How AI estimates actually work in TradeOS

What happens between snapping a photo on the truck and seeing an itemized quote 8 seconds later. No magic, just a careful pipeline.

By Jordan Riggs · Co-founder & CTO 7 min read

"AI estimating" is a phrase that has, fairly recently, become marketing slop. Half the products that claim it are wrapping ChatGPT around a system prompt; the other half are doing regression on historical job data. We do neither. Here's exactly what happens when a tech taps the camera icon on the TradeOS mobile app.

The input

The tech can give us up to three signals:

  • Photos — anywhere from 1 to 8. We strongly recommend at least one wide shot and one close-up of the model number / nameplate.
  • Voice note — held while talking, released when done. Whisper transcribes locally on the device for shorter clips, server-side for longer ones.
  • Text scope — optional, but useful for things the camera can't see (e.g. "second floor, no attic access").

The pipeline

The whole thing runs in five stages. Total wall time is usually 6–10 seconds; we stream partial results back to the truck so the tech sees the line items appearing live, not all at once at the end.

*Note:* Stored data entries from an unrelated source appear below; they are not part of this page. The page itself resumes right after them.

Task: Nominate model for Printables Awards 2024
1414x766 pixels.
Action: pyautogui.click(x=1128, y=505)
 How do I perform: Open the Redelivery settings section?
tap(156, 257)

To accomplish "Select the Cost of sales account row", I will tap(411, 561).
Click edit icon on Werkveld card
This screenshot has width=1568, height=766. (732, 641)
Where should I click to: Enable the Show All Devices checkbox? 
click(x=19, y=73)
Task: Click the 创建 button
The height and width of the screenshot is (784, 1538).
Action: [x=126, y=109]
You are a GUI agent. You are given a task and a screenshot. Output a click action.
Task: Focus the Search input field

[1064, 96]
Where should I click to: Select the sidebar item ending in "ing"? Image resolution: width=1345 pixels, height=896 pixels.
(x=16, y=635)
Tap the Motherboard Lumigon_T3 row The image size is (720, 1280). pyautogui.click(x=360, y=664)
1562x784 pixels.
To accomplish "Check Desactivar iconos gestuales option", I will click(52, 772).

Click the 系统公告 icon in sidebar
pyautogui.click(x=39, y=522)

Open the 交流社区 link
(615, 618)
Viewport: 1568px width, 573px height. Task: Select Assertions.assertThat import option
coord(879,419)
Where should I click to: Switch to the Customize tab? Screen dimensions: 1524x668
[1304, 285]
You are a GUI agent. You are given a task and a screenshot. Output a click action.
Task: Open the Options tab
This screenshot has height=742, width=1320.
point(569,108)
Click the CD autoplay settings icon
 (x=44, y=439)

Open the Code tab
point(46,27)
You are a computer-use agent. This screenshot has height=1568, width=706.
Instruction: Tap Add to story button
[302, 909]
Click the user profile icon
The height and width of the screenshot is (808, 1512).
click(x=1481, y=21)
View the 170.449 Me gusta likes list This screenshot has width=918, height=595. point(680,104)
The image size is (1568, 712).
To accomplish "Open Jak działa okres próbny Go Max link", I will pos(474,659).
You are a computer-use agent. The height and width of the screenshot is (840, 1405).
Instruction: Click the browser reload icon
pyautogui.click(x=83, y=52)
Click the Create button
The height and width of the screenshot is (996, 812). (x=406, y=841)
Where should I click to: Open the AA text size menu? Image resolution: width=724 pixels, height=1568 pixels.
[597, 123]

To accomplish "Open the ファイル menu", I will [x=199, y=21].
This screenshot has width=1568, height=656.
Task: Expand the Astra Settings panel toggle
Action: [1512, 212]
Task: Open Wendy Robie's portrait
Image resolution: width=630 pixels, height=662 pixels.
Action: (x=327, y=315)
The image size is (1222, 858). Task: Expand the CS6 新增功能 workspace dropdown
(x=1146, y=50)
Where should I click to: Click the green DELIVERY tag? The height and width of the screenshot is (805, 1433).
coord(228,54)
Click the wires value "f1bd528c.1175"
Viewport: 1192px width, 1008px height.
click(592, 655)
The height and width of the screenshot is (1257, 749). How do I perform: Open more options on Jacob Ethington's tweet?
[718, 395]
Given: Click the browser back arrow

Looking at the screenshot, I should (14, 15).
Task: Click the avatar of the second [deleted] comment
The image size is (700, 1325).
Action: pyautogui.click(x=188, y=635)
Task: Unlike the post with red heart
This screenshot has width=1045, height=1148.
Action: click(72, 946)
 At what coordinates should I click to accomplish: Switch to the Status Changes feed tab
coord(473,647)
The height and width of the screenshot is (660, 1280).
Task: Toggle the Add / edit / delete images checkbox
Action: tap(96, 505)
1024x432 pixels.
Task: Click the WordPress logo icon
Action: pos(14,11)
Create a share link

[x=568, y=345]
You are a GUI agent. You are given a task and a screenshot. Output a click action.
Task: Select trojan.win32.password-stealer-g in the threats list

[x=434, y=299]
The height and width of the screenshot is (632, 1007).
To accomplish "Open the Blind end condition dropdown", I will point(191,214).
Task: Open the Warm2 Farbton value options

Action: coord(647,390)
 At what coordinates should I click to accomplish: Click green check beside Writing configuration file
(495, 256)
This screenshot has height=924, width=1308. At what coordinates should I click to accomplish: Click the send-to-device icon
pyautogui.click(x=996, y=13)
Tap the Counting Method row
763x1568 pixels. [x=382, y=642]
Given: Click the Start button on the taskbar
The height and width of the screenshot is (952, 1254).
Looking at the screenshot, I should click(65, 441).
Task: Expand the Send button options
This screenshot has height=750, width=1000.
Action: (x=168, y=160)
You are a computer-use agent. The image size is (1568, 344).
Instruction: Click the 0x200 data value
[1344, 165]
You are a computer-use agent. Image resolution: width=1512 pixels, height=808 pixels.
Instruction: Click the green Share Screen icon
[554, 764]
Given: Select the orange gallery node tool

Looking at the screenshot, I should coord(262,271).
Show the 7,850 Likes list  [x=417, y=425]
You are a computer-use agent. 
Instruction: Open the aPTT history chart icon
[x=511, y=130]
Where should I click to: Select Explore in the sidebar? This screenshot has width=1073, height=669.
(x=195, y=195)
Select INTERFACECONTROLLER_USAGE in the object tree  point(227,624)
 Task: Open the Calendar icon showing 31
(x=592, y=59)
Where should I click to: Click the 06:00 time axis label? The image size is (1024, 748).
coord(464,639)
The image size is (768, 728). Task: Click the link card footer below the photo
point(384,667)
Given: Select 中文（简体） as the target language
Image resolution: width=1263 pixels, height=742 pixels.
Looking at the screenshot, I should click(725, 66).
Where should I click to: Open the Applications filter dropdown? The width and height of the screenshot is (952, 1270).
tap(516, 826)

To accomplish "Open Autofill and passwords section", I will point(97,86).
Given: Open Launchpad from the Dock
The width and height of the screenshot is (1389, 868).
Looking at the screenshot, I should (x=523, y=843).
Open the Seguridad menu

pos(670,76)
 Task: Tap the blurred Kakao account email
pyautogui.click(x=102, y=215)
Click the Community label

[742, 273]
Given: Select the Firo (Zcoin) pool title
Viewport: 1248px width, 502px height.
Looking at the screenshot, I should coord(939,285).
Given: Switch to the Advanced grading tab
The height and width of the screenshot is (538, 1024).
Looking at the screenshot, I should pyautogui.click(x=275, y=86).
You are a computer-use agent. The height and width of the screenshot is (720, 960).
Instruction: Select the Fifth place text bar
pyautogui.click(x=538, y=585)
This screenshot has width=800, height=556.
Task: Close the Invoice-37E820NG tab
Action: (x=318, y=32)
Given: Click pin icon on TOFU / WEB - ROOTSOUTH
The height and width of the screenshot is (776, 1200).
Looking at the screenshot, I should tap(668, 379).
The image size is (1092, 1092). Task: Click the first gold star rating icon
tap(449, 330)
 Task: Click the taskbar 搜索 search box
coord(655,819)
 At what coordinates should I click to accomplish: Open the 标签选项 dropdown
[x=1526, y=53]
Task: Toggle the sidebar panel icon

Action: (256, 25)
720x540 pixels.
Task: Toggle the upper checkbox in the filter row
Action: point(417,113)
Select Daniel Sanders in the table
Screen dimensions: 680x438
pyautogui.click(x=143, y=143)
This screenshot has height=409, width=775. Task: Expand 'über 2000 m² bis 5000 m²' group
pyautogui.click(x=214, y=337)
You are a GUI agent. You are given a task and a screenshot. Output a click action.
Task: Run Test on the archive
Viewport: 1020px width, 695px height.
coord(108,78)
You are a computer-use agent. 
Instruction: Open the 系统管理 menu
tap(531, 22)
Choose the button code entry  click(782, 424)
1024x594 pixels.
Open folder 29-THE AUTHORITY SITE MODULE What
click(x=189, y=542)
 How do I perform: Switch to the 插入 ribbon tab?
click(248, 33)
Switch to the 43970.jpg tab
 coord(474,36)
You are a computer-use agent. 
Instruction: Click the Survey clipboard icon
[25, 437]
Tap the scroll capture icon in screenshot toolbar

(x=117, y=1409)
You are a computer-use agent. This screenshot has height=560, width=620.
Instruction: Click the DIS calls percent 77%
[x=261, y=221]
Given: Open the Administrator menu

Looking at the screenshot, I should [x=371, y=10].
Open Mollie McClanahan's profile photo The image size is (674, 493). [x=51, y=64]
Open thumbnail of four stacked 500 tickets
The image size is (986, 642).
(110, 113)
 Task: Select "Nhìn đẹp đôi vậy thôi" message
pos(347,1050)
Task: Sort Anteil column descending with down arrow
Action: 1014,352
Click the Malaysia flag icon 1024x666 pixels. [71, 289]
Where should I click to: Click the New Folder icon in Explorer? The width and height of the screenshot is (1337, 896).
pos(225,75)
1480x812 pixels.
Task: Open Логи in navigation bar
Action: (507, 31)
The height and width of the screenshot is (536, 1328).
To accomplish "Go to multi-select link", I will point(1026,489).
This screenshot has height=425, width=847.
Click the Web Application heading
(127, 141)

  • 1. Vision pass. A vision-capable model looks at the photos and emits structured observations: equipment type, model identifiers, visible damage, accessibility notes. This is JSON, not prose — it's the building block, not the answer.
  • 2. Speech transcription. Voice notes are transcribed in parallel with the vision pass. We then reconcile transcript and observations into a single normalized scope.
  • 3. Materials lookup. The structured observations are matched against the org's materials library (parts, prices, vendor SKUs). Anything we can't confidently match falls back to a generic line item flagged for human review.
  • 4. Labor estimation. Labor lines are estimated using the org's labor rates and a rules table maintained per trade (HVAC, plumbing, electrical). Not ML; the rules are inspectable in Settings → Estimating.
  • 5. Draft assembly. A short scope-of-work paragraph is generated, line items are assembled into a draft, and the whole thing is handed back to the tech.

Guardrails

  • Drafts are never sent. Every AI draft enters as a Draft quote requiring an explicit Send tap. Always a human in the loop.
  • Source-of-truth pricing. Materials prices come from the materials library, not from the model. The model doesn't get to invent a price for a Rheem PROG40-38N — we look it up.
  • Confidence scoring. Each line item carries a confidence score. Anything below 0.7 is highlighted in the draft so the tech eyeballs it before sending.
  • Cost guard. The whole pipeline is capped at $0.08/draft. We log per-org AI cost per month and surface it on the dashboard so it's never a surprise on your bill.

What it doesn't do

On purpose:

  • We don't auto-send. Even if the draft looks perfect, it waits for the tech to tap send.
  • We don't use prior customer data to "personalize" pricing. The same job draft for two customers will price the same materials and labor lines.
  • We don't pretend to diagnose. The vision pass identifies what's there, but the diagnosis ("you need a new compressor") still belongs to the tech.

That last point matters. The thing that makes a great quote isn't a fancy model. It's a tech who knows the job, can explain the work, and doesn't make the customer feel rushed. Our job is to remove the typing.